New England Aster Wildflower

Nature & Nurture Seeds

Symphyotrichum novae-angliae


Pkt (≈440 seeds)

Bursts of purple blooms delight the senses in Autumn make New England aster one of our favorite native plants. It is good for pollinators and butterflies, especially Monarchs as they stock up for their fall migration to Mexico. It likes to grow with fall goldenrod making a striking fall blue & gold color combo - checkout Robin Wall Kimmerer's book Braiding Sweetgrass highly recommended!

Plants are perennial, 3-5' tall. This prairie plant has a wide native range - east of the Rocky Mountains which is why this Michigan native plant is called "New England" aster. Our seed is Midwest genotype. 

Seeds require a exposure to cold (aka “cold stratification”) before they will germinate. Sow seeds outside in late summer, fall or early spring (before Feb 15) so they are naturally exposed to the cold. Prepare area by loosening soil surface with a rake. Hand broadcast (sow) seeds evenly over area. Water seeds with a light sprinkle after sowing. Or sow seeds onto the snow!
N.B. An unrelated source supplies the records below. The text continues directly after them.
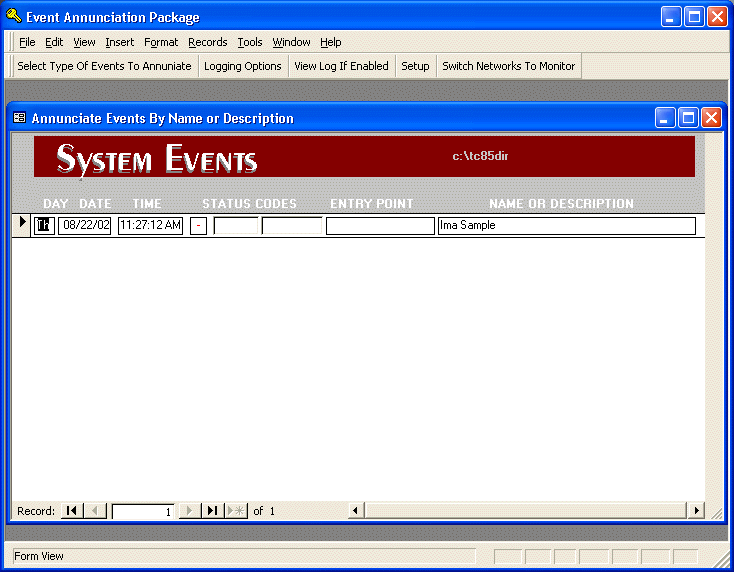
Task: Open Setup from the toolbar
Action: tap(415, 66)
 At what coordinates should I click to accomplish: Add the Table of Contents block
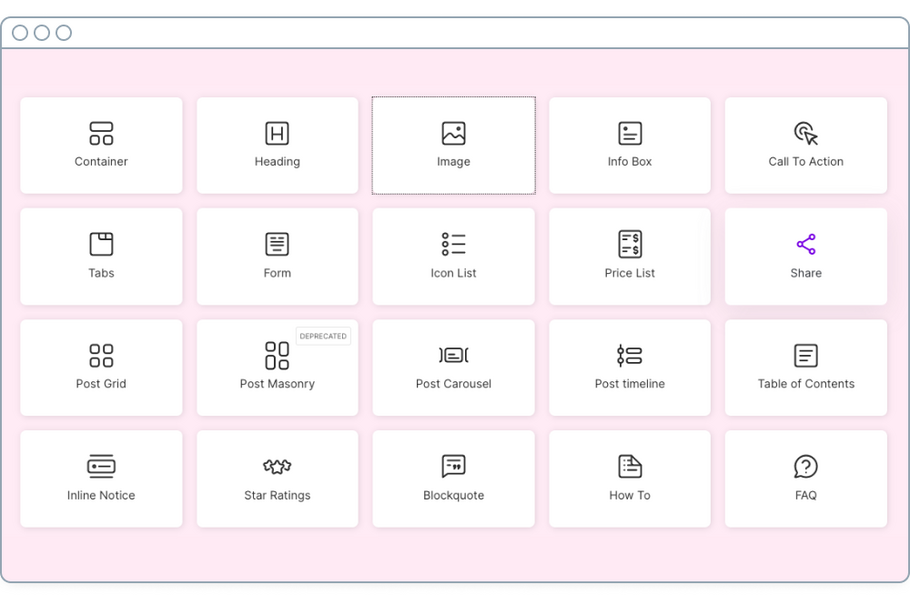pos(805,367)
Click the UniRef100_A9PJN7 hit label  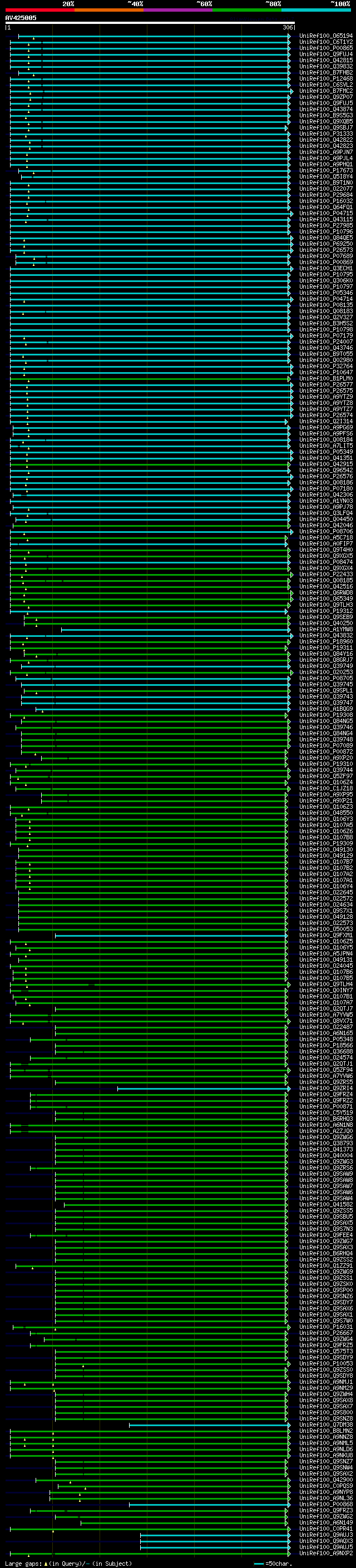click(x=325, y=152)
To start seeds inside, mix the seeds into ½ cup of moist sand (or paper towel) and place in a sealed plastic bag and place in the refrigerator for 8 weeks before planting. Then start seeds inside 4/1-6/1, 1/16" deep. Days to germination: 14-21. Transplant outside May-July 2-3' apart.
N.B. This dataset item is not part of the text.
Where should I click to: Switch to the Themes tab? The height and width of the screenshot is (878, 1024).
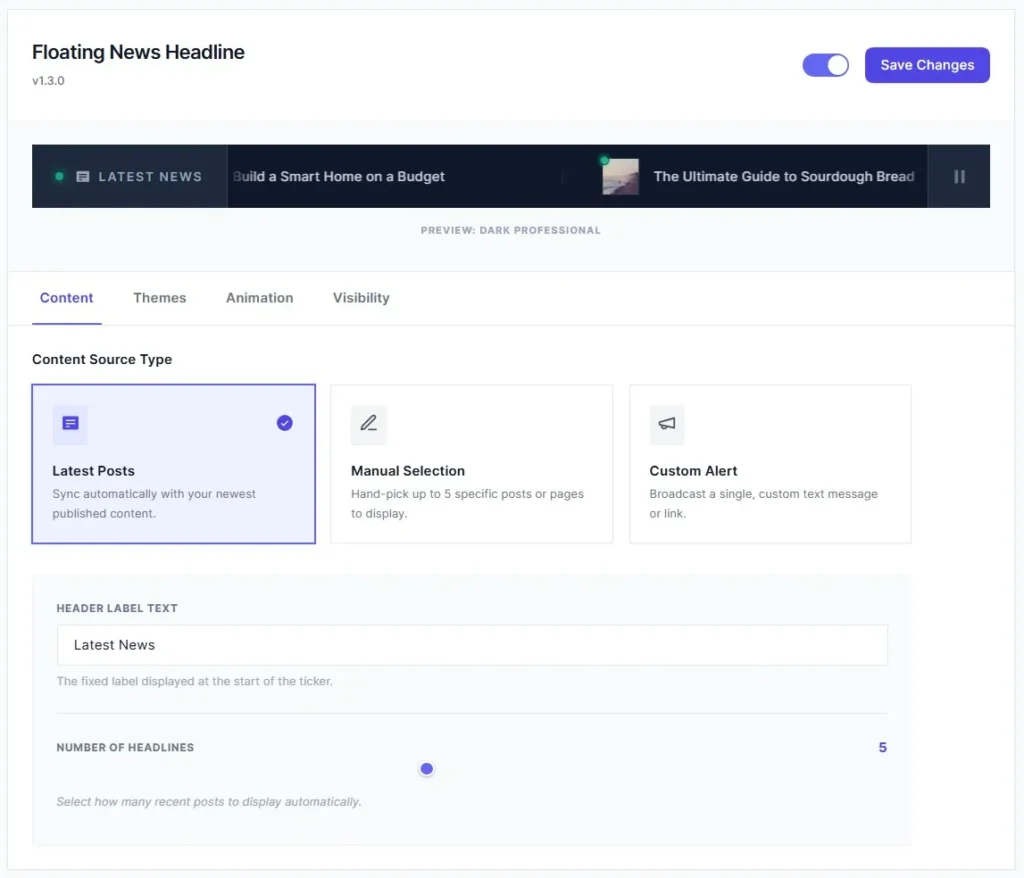pos(160,298)
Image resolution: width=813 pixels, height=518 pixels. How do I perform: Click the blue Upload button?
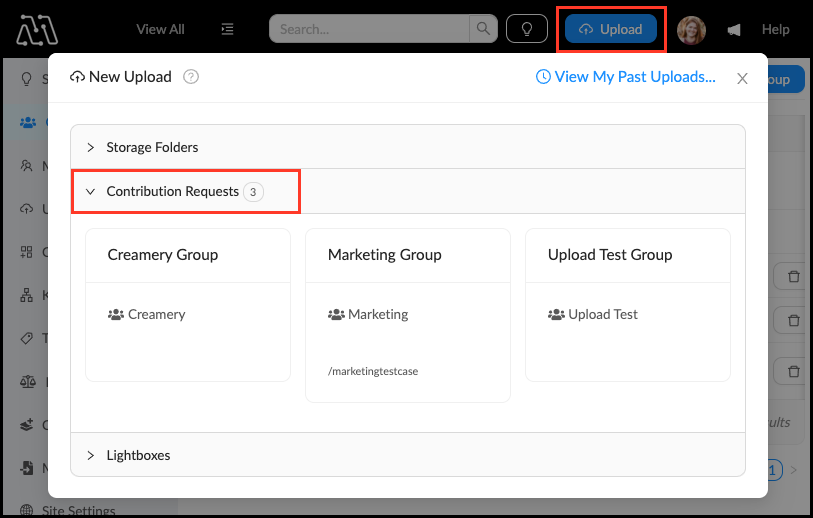coord(611,29)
Plant in full sun location. From seed, these plants can take 1-3 years to become established and large enough to flower. We recommend sowing several species of native plants together such as “Save the Bees” or “Good Bug Blend.” We also recommend sowing annual plant seeds to fill in the area until the native plants get established. Try Hopi Red Dye Amaranth, Dyer’s Coreopsis, Calendula, or Cosmos.